VMware vRealize Ping Management Pack
Updated: Oct 14, 2022
VMware dropped vRealize Operations (vROps) 8.2 a couple weeks ago. Lots of great new stuff, including the VMware vRealize Ping management pack. Matt Bradford published a great blog post discussing everything new in 8.2: https://blogs.vmware.com/management/2020/10/whats-new-vrops-82.html.
I'd like to go into a bit more detail around the Ping management pack. For years, users have been asking for up/down functionality with varying degrees of success. I've personally used the VM Power State property, the VM Powered On metric, and the VM OS Uptime metric to determine VM availability. I've created symptoms, alerts, and a dashboard using these to show VM availability: https://bpatvmware.wixsite.com/bpatvmware/post/vmware-vm-availability
While helpful, this was mostly reactionary with no historical trends. I could tell when a VM was powered down and when a VM had recently rebooted, but I wanted more. The new Ping management pack provides the additional detail I was looking for. Let's explore the management pack itself. It's available as a Native Management Pack out of the box with vROps.
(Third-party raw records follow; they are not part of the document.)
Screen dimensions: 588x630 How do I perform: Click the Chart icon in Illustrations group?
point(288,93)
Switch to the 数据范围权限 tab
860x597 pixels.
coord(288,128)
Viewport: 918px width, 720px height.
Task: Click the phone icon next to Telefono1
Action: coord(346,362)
It includes a dashboard, five views, a symptom, and an alert:
To enable the Ping adapter, click the ACTIVATE button at the bottom of the management pack tile. It will take you to the adapter configuration:
I've called mine Ping_Adapter. According to the Information bubble, each adapter instance can support up to 5000 addresses, but in practice I've seen it supports up to 5000 characters. The configuration provides two different ways to list your endpoints, if the Address List is empty the Configuration File will be used. If both are empty, nothing will be used.
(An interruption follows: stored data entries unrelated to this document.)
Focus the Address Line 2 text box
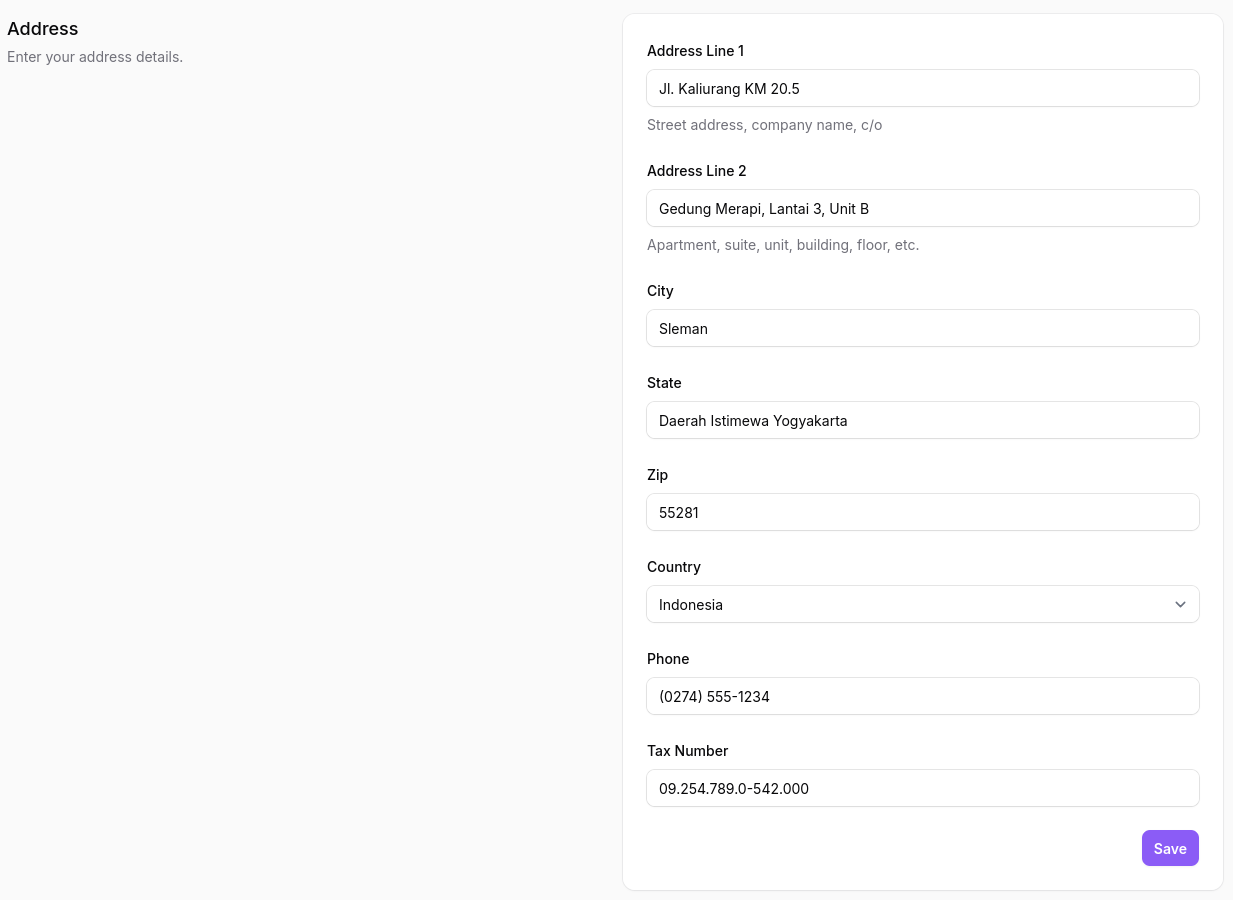1233x900 pixels. coord(922,208)
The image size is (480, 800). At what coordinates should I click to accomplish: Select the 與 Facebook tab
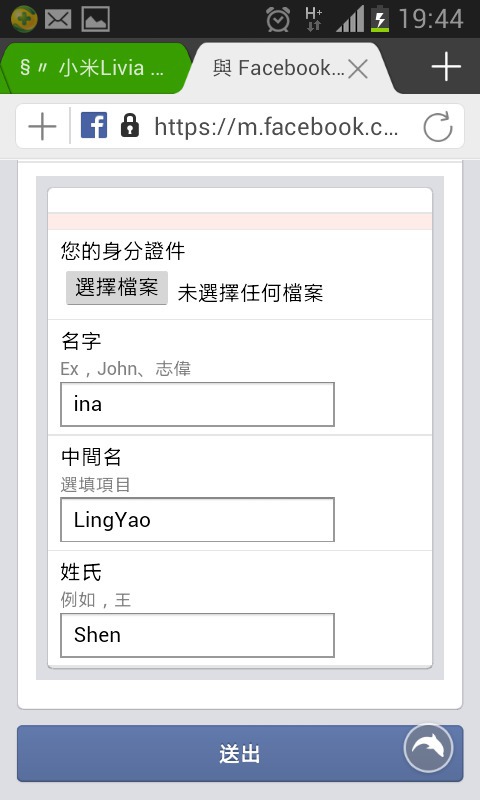pyautogui.click(x=278, y=68)
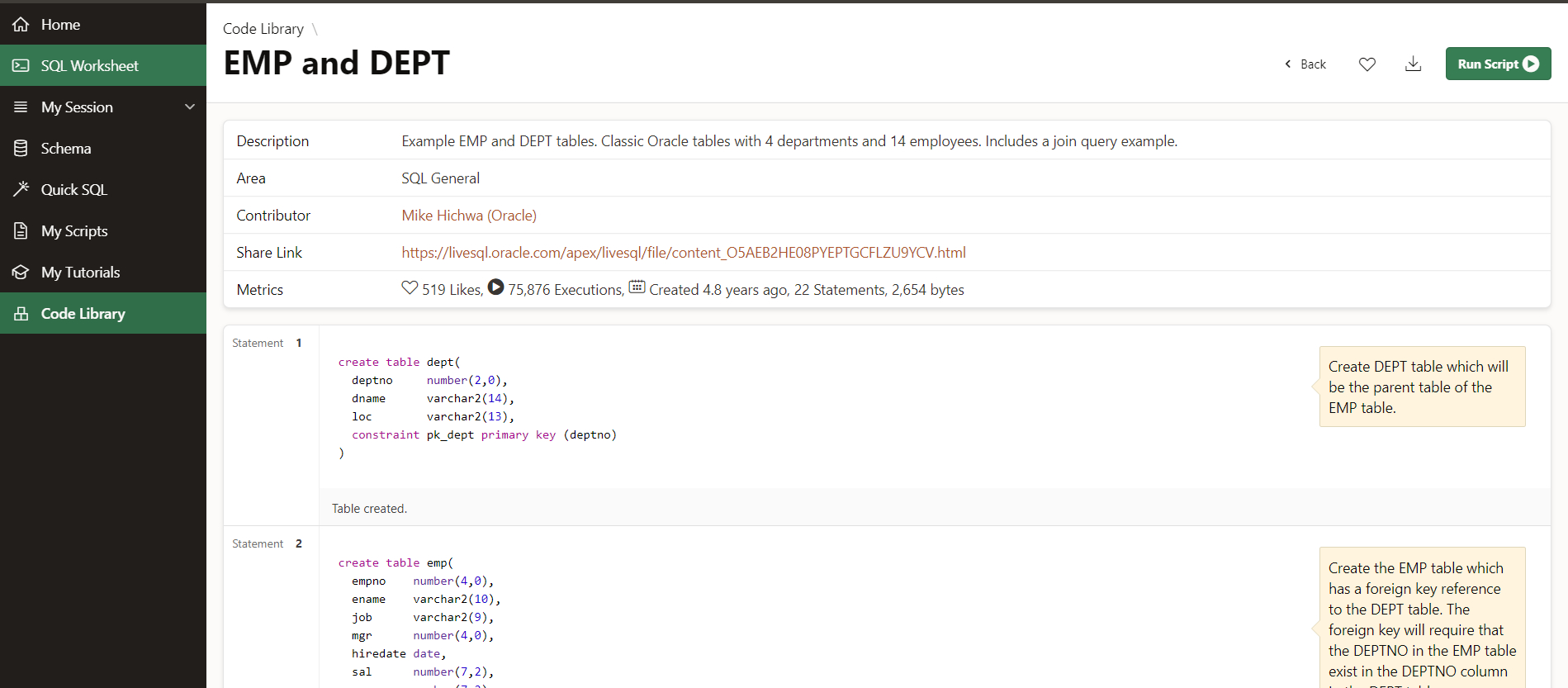Download the script using download icon
This screenshot has width=1568, height=688.
pyautogui.click(x=1413, y=64)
Address List - this is a comma separated list of endpoints. IPs, FQDNs, and CIDR notation IP ranges are supported.
Configuration File Name - this is the name of the file (XML) that contains your list of endpoints. IPs, FQDNs, CIDR notation IP ranges, and general IP ranges are supported. An example might look something like this:
Advanced Settings provides the user with even more functionality:
Wait Interval Time (second) - number of seconds to wait before running the next batch of pings, default is 0, range is 0-300 seconds.
Batch Size - number of request objects sent to each target, default is 20, range is 20-300.
Interval (millisecond) - number of milliseconds that that fping waits between successive packets to each target. Default is 2000 milliseconds, with no upper bound.
DNS Name Resolve Internal (minute) - number of minutes to re-resolve DNS names. Default is 30, minimum is 15, there is no upper bound.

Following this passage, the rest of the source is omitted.